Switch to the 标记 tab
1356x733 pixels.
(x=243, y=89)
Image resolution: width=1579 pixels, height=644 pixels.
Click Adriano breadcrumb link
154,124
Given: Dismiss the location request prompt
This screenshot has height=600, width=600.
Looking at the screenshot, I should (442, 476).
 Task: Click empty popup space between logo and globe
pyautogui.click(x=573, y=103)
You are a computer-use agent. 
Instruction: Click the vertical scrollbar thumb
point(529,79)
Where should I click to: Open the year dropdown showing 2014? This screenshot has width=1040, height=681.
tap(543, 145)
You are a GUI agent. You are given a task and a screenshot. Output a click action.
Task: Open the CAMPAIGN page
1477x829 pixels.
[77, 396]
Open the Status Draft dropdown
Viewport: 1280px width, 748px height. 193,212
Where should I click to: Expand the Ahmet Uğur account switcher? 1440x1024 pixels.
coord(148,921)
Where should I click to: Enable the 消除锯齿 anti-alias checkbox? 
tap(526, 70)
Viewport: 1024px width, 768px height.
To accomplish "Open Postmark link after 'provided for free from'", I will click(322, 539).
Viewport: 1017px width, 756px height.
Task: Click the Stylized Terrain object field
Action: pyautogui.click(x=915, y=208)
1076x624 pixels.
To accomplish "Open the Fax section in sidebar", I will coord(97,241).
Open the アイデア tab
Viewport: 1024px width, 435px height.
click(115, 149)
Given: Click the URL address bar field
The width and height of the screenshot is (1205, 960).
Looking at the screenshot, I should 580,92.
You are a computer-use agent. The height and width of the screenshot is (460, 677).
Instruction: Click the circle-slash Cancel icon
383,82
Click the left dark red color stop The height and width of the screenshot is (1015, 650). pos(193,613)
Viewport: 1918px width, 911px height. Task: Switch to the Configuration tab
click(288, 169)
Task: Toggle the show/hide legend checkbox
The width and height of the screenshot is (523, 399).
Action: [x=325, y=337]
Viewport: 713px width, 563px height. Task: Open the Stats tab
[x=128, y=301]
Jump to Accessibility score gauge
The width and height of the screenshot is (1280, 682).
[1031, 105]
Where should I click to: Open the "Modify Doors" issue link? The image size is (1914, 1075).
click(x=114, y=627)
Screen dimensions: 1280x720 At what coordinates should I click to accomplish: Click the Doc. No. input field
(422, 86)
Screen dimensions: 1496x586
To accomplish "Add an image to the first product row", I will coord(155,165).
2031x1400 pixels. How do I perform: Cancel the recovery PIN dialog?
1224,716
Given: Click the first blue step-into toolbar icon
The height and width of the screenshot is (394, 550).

Description of the task » Filter the listing above for lines with the word "agent", and copy each one you find.

Written answer »
You are a computer-use agent. 
You are a GUI agent. You are given a task and a screenshot. Output a click action.
You are a computer-use agent. The height and width of the screenshot is (460, 677).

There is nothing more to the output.